Key Sanction & Disbursement Norms:
- 90% financial closure is mandatory prior to first disbursement.
- Repayment tenor, including moratorium, shall not exceed 85% of the project’s economic life.
- Minimum exposure thresholds during construction:
- For exposure ≤ ₹1,500 crore, each lender must hold ≥ 10% of total debt.
- For exposure > ₹1,500 crore, each lender must hold Rs. 150 crore or 5%, whichever is higher.
- Land/ROW readiness:
- 50% for PPP infrastructure;
- 75% for non-PPP infrastructure and non-infra;
- Lender discretion for transmission lines.

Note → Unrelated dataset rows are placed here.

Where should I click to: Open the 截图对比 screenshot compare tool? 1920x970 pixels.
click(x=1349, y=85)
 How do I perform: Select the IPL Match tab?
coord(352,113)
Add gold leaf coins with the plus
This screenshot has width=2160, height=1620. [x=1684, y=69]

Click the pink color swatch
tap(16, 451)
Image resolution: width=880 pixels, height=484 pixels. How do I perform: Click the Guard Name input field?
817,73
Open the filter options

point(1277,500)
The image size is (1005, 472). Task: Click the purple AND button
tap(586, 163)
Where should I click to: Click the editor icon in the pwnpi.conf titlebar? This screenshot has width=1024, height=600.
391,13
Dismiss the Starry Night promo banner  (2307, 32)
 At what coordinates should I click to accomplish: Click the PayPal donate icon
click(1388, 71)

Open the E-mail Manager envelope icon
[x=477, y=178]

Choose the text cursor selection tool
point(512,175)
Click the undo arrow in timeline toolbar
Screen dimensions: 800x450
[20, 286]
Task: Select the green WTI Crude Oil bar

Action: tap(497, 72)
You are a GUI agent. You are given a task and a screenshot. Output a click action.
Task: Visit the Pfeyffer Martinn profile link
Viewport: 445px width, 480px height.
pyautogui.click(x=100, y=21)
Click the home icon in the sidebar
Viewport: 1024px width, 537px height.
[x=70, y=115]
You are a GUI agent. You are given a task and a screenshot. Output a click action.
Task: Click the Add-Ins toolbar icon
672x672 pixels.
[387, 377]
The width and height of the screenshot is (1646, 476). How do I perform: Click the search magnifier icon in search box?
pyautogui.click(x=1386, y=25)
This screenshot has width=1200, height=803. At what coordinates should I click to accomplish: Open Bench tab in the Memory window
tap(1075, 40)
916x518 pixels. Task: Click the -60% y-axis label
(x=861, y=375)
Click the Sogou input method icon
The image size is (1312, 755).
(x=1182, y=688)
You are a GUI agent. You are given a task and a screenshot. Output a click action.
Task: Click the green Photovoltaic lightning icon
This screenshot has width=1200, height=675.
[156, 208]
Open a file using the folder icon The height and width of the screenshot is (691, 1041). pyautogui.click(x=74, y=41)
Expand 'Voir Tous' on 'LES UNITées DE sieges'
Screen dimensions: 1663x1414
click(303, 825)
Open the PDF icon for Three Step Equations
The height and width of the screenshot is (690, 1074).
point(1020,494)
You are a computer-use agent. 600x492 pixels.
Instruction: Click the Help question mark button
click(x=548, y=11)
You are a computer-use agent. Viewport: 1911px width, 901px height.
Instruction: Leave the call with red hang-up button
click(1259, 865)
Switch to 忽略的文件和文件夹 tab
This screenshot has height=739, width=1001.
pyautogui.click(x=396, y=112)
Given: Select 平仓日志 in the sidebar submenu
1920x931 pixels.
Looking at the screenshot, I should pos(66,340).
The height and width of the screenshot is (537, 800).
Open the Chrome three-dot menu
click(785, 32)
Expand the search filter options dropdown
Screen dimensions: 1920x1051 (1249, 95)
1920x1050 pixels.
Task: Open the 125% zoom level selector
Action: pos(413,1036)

- Disbursements shall be made in phases, contingent upon certification of project progress by an independent engineer or architect and aligned with the corresponding infusion of equity by the promoter.
For PPP projects, fund-based disbursement is prohibited prior to the declaration of the appointed date, although non-fund facilities may be issued. DCCO (Date of Commencement of Commercial Operations) may be revised in line with changes to the appointed date, subject to revalidation of project viability and lender approvals. A techno-economic viability (TEV) study is required where aggregate exposure exceeds ₹100 crore.
Permissible DCCO Extensions Without Downgrade:
- Up to 3 years for infrastructure projects.
- Up to 2 years for non-infrastructure projects (including CRE and CRE-RH).
- Cost overruns up to 10% of the original project cost (excluding IDC) are allowed without asset downgrade if financial metrics remain stable or improve.
- For scope/size expansions, an increase of 25% or more in project cost can still retain standard asset classification, subject to compliance.
- In cases of continued project delays, additional provisioning will be required at the following rates:
- 0.375% per quarter for infrastructure projects.
- 0.5625% per quarter for non-infrastructure projects, including Commercial Real Estate (CRE) and CRE–Residential Housing (CRE–RH), reflecting a substantial easing compared to the earlier draft guidelines on Draft Prudential Framework for Income Recognition, Asset Classification and Provisioning Pertaining to Advances—Projects under Implementation, Directions, 2024, dated May 03, 2024, which had suggested provisioning of up to 2.5%.
Data Governance and Compliance:
To ensure robust oversight, lenders must:
- Maintain digital databases of all project finance exposures.
- Update them within 15 days of any material change.
- Implement such systems within 3 months from the effective date.
- Ensure independent validation of project progress by certified engineers or architects.
The RBI (Project Finance) Directions, 2025, mark a significant evolution in India’s credit and regulatory landscape. By introducing a common architecture for project finance, the Directions are expected to:
- Reduce delays in project implementation.
- Foster early stress recognition.
- Increase accountability in underwriting, and
- Enhance investor and lender confidence in long-gestation infrastructure projects.
As project finance becomes increasingly vital for India’s infrastructure growth, these directions reflect the RBI’s intent to transition from a fragmented, product-based lending model to a unified, risk-calibrated system for project finance. They integrate lender discipline with flexibility, reduce capital burdens for compliant lenders, and introduce early warning-based stress intervention, a move likely to mitigate large-scale defaults during project construction phases.